Google's stance on neo-Nazis 'dangerous', says EFF
- Published
Decisions by Google, GoDaddy and Cloudflare to eject a neo-Nazi site from their services were "dangerous", a US-based digital rights group has said.
The Daily Stormer had denigrated 32-year-old Heather Heyer who died while protesting against a far-right rally in Charlottesville.
This led to a backlash in which multiple web firms kicked the site off their platforms.
But the Electronic Frontier Foundation (EFF) has now criticised, external this response.
"We strongly believe that what GoDaddy, Google, and Cloudflare did here was dangerous," the EFF said.
"Because internet intermediaries, especially those with few competitors, control so much online speech, the consequences of their decisions have far-reaching impacts on speech around the world."
It added that it believed "no-one" - including the government and private companies - should decide who is able to speak or not.
"We wholeheartedly agree with the concerns raised by the EFF," said Cloudflare chief executive Matthew Prince.
"They reflect the same concerns we raised in our blog, external."
Mr Prince had said that explained that he made his decision after the Daily Stormer's administrators suggested that Cloudflare supported their cause.
Google and GoDaddy said earlier in the week that they were cancelling the Daily Stormer's registration with Google Domains as it had violated the terms of service.
In the dark
The Daily Stormer is currently inaccessible on the open web, after various domain providers and hosting firms - including one in Russia - banned it from their services.
However, it has relocated to the dark web.
Dark web network Tor has said it cannot stop the Daily Stormer from using its technology.
"Tor is designed to defend human rights and privacy by preventing anyone from censoring things, even us," the Tor Project explained in a blog post, external.
But the list of businesses that have shut out the Daily Stormer and other neo-Nazi or white nationalist sites has now grown very large.

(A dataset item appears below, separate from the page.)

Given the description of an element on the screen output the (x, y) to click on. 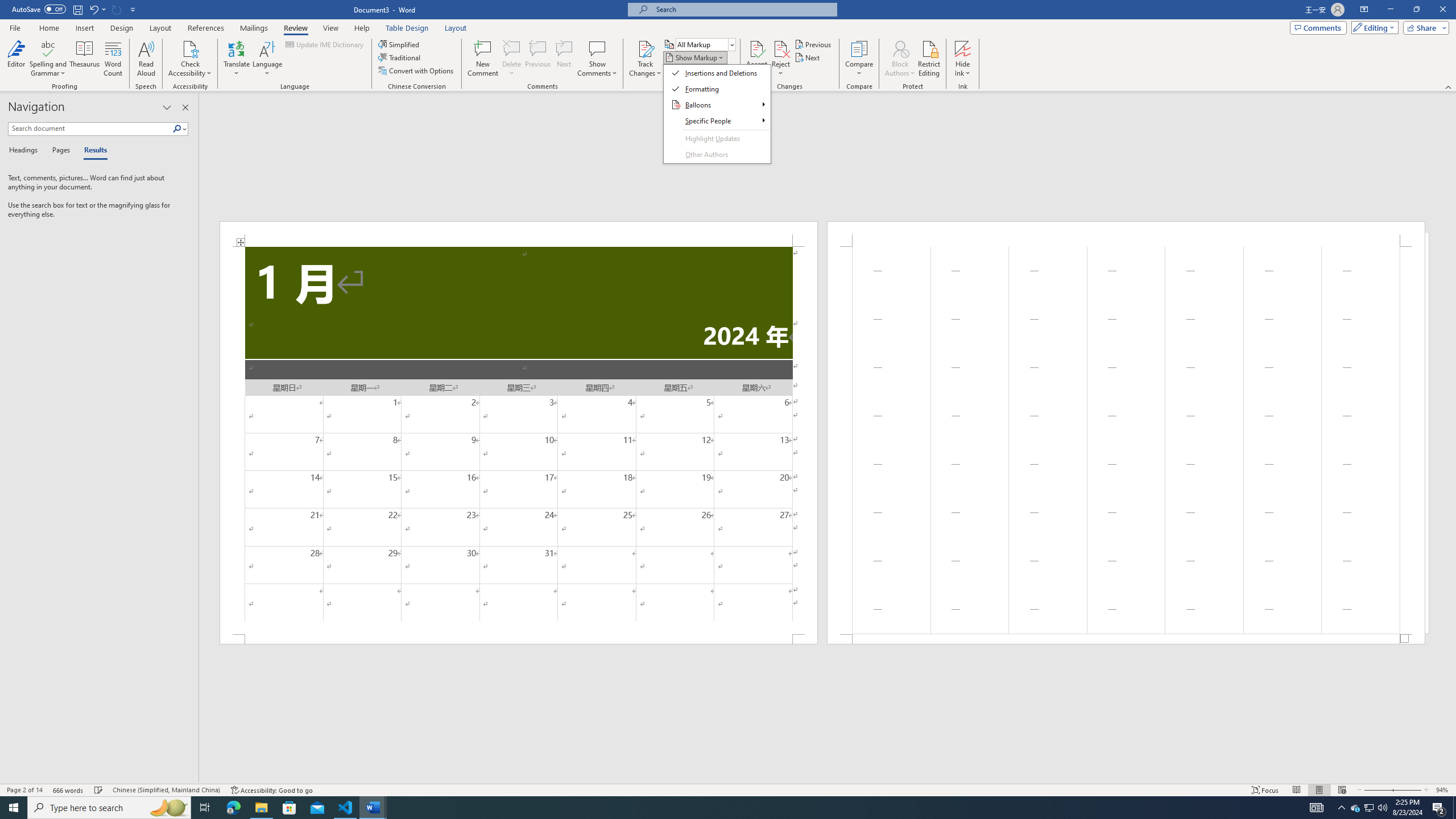
Restrict Editing (929, 58)
Translate (236, 58)
Read Aloud (145, 58)
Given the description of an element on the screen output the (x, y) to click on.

Payment giants Mastercard, Visa , Paypal and American Express all said this week that they would take a tough stance on sites that engaged in illegal activities.
Paypal, for example, mentioned sites that incite hate, racial intolerance or violence.
And music streaming services offered by Google, Deezer and Spotify have said they would remove music that incites violence, hatred or racism.
Spotify said: "We are glad to have been alerted to this content - and have already removed many of the bands identified, while urgently reviewing the remainder."